Этот запах будет еще долго меня преследовать и даже иногда сниться. Мне вообще снятся запахи: - Я усну, и мне приснятся запахи - Мокрой шерсти, снега и огня!..
...Запахи Севастополя - первого города, живущего в моей памяти, - были летними: мокрые и теплые камушки, соленая морская вода в нефтяных разводах и гниющие на берегу водоросли, сладковатый запах пыльной акации, которая росла на нашем дворе. А в знаменитой панораме "Оборона Севастополя" пахло совсем замечательно - скипидаром, лаком и деревом, нагретым солнцем.
Мы медленно шли с мамой по круглой галерее панорамы - мимо окон, за которыми расстилались форпосты береговой обороны и виднелись окутанные дымом корабли с распущенными парусами.
Но, как ни странно, корабли меня заинтересовали не слишком. Мы жили недалеко от Графской пристани, большую часть дня я проводил на берегу, и кораблей - и военных, и торговых, и парусников - навидался предостаточно.
А вот у окна, выходившего на четвертый бастион, я застрял. И застрял надолго. Здесь все было замечательно: и реющий в дымном тумане Андреевский флаг, и раскаленные жерла пушек, и суетящиеся возле этих пушек орудийные расчеты, и храпящие, мчащиеся неведомо куда боевые кони.
А совсем рядом со мной, внизу, лежал на земле беззвучно кричащий раненый морячок и молоденькая сестра милосердия, встав около него на колени, бинтовала ему окровавленную грудь.
Я смотрел и смотрел, а потом даже высунулся из открытого окна, чтобы разглядеть еще лучше - куда именно ранен морячок и почему у него так странно подвернута нога - я высунулся, наклонился, и с головы моей слетела матросская шапочка и упала на руки сестре милосердия.
И тут я не то чтобы испугался - я просто-напросто окаменел.

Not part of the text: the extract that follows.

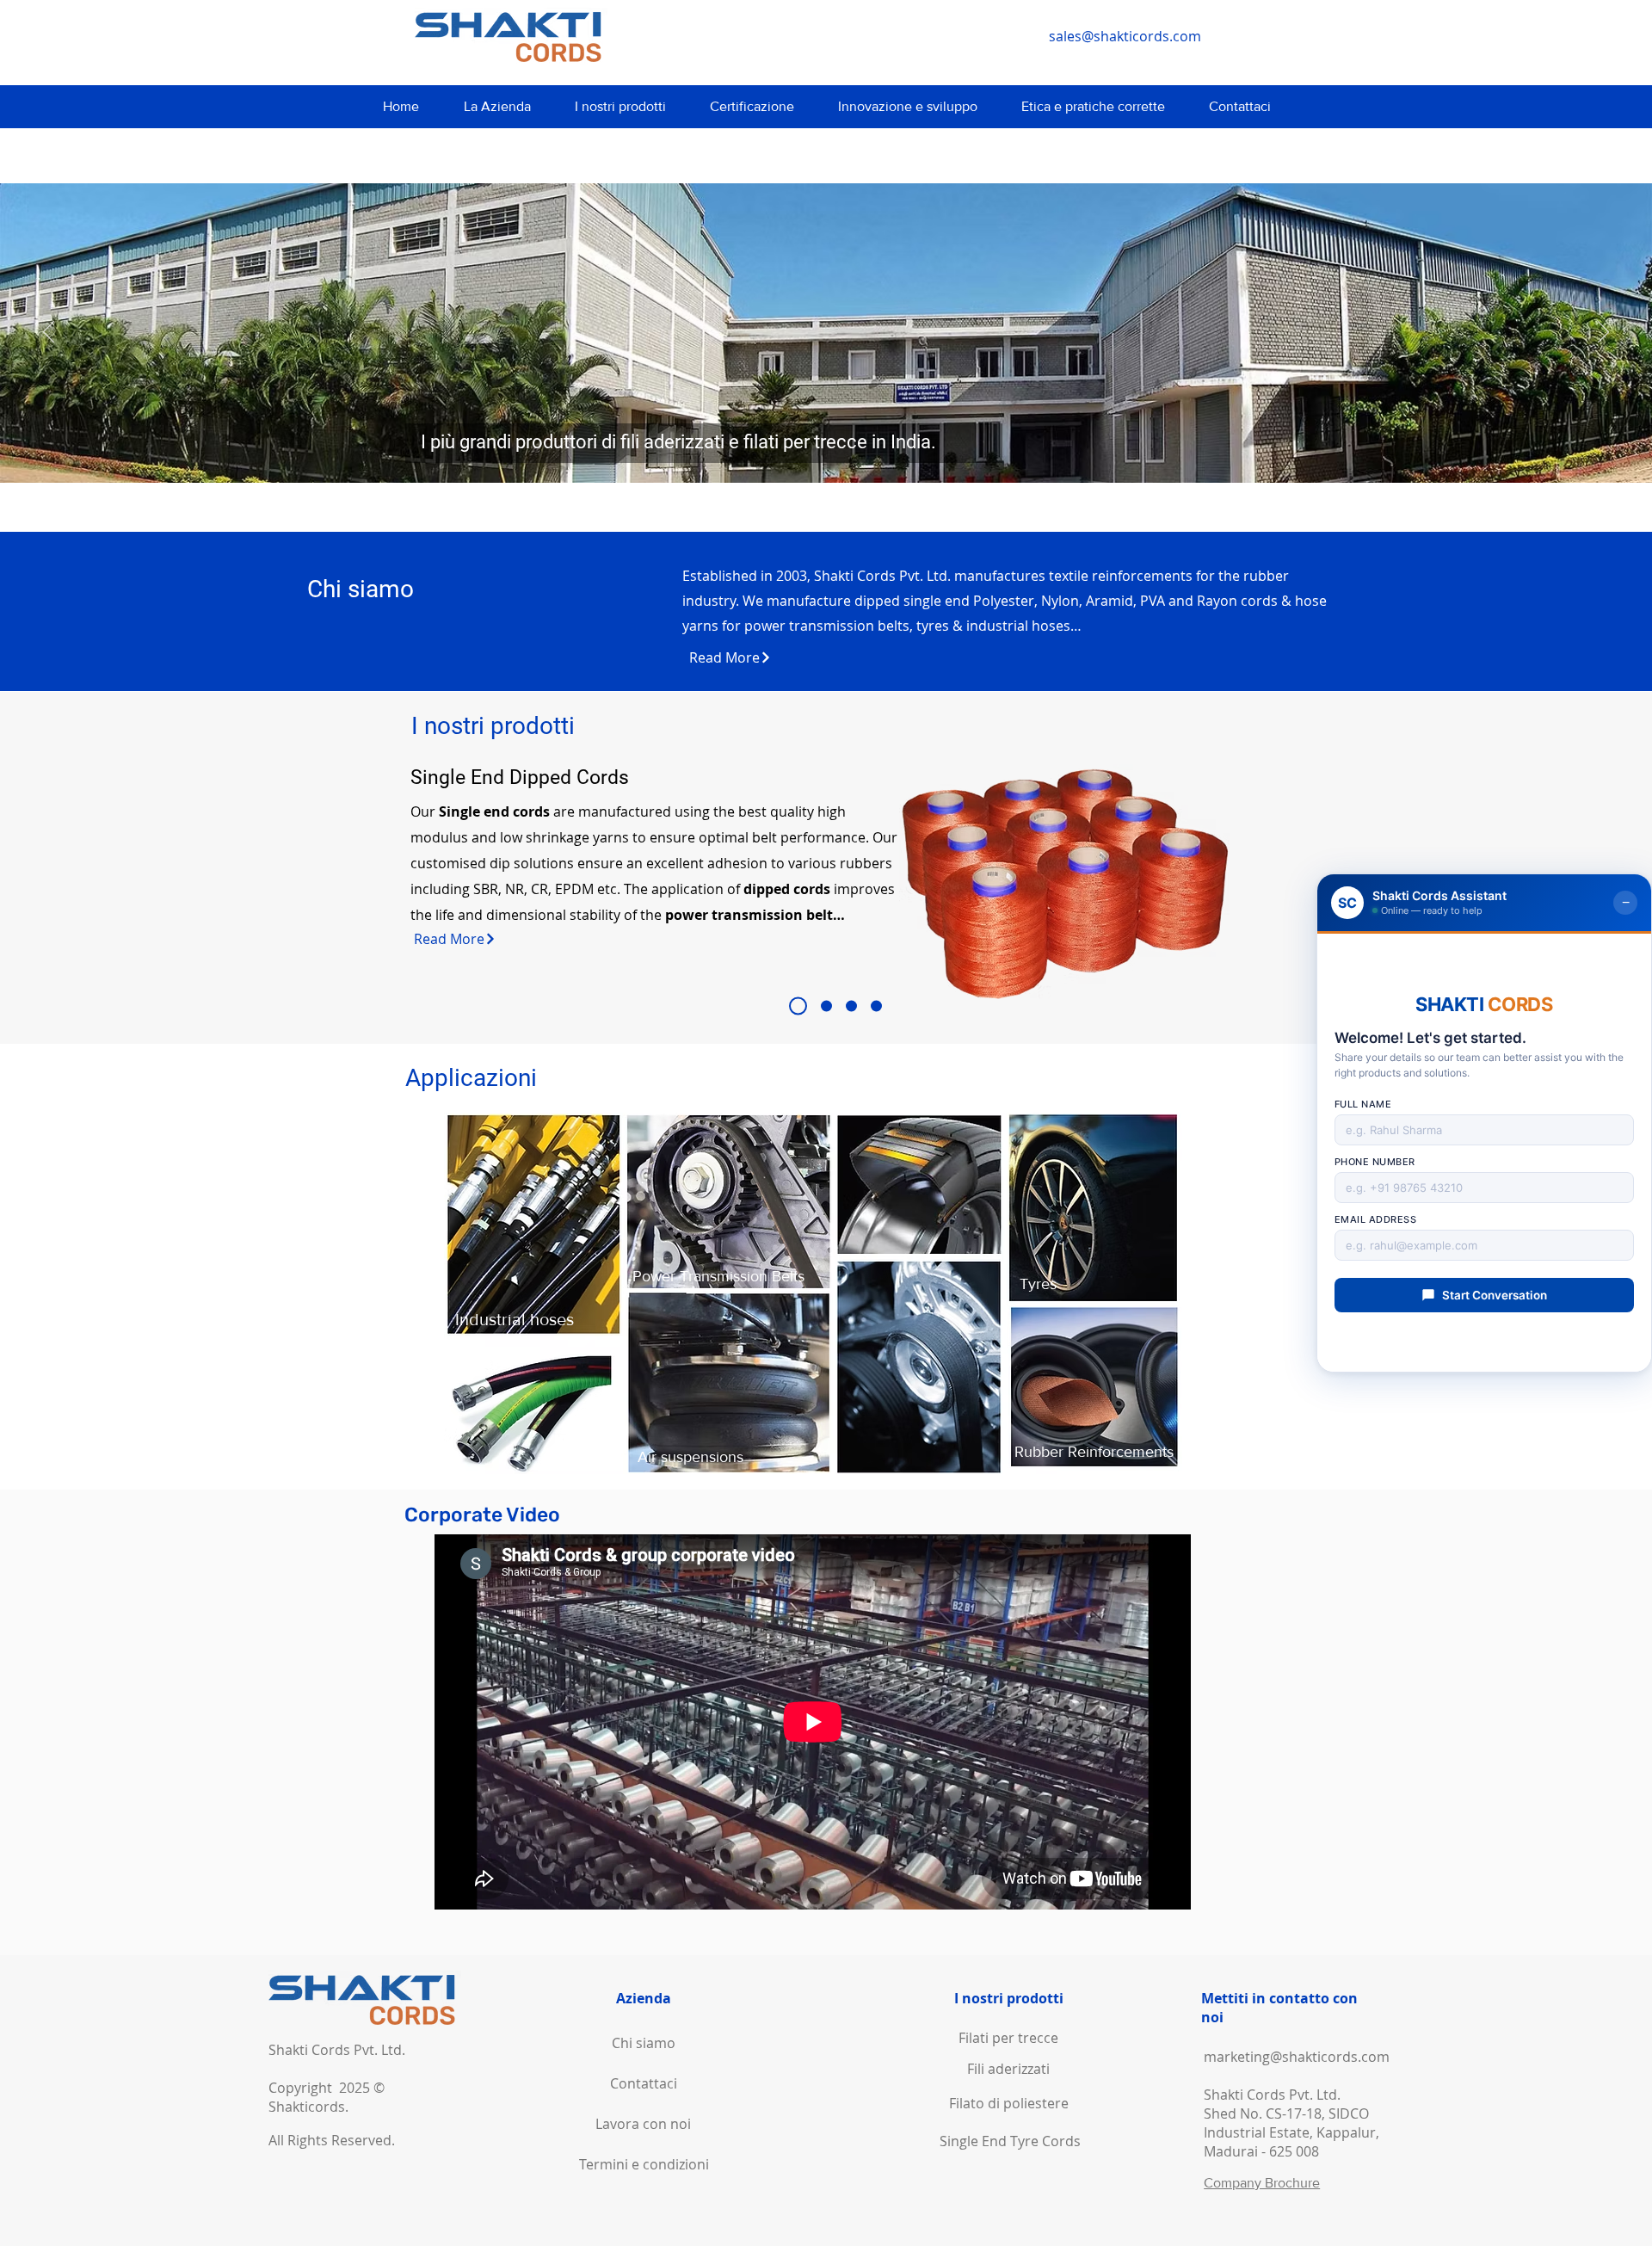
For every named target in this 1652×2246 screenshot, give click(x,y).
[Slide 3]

Я понял, что сейчас должно произойти нечто ужасное - гром, молния, Божья кара!
Но ничего не произошло.
Появился хромой сторож, мама попросила его достать мою шапку, сторож улыбнулся и снова куда-то исчез. А потом - и это уже было совсем невероятно и ни на что не похоже - хромой сторож оказался там, на поле боя. Как ни в чем не бывало, постукивая деревяшкой протеза, он подошел к раненому морячку и сестре милосердия, наклонился, поднял с земли - а вернее сказать, с пола мою матросскую шапочку и, отряхнув, протянул ее - оттуда? - нам.
- Спасибо, - сказала мама, - большое спасибо?

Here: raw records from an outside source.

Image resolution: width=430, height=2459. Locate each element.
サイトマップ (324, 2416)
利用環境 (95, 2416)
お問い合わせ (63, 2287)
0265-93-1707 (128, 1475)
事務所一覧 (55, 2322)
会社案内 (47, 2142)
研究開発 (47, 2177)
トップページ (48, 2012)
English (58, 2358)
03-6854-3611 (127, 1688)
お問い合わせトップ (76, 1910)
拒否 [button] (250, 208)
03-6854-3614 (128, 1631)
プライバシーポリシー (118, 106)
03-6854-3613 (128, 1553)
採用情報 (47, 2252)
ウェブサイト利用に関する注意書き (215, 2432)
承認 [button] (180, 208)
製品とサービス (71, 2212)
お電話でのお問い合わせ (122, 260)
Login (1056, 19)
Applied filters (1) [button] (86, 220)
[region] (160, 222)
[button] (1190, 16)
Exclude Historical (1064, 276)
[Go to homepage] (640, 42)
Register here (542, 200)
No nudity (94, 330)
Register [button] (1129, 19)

- Не об чем говорить, мадам! - весело, с певучей южной интонацией ответил сторож.
...А запахи Москвы были зимними. Удивительно, но я совершенно не могу себе представить Москву моего детства весною и летом. Может и впрямь - есть летние города и зимние города?! Я отчетливо помню запах снега на Чистых прудах, запах крови во рту (какой-то великовозрастный болван уговорил меня, в лютый мороз, попробовать на вкус висевший на воротах железный замок), запах мокрой кожи и шерсти - это сушились на голландской печке мои вывалянные в снегу ботинки и ненавистные рейтузы, которые перед каждой прогулкой со скандалом натягивала на меня мама.
...Я усну, и мне приснятся запахи
Мокрой шерсти, снега и огня!..
...В зрительном зале Дворца культуры наиболее многочисленной - человек десять - была группа административных работников Художественного театра и каких-то незначительных чиновников из Управления культуры. Сапетов - наш защитник и друг - на репетицию не пришел, и возглавлял эту группу важный, в хорошо сшитом костюме, Александр Васильевич Солодовников. Человек неглупый, но решительно ничтожный, он, говорят, имел какое-то родственное отношение к знаменитой купеческой династии Солодовниковых и, во искупление своего подмоченного социального происхождения, служил и прислуживал власть имущим с таким старанием, что, постоянно пересаливая, совершал какие-нибудь промахи и тогда на некоторое время он исчезал, словно проваливался в небытие, из которого снова возникал в очередном кресле очередного директорского кабинета - Художественного театра. Большого театра. Малого театра. Комитета по делам искусств. Министерства культуры - и так далее, и тому подобное.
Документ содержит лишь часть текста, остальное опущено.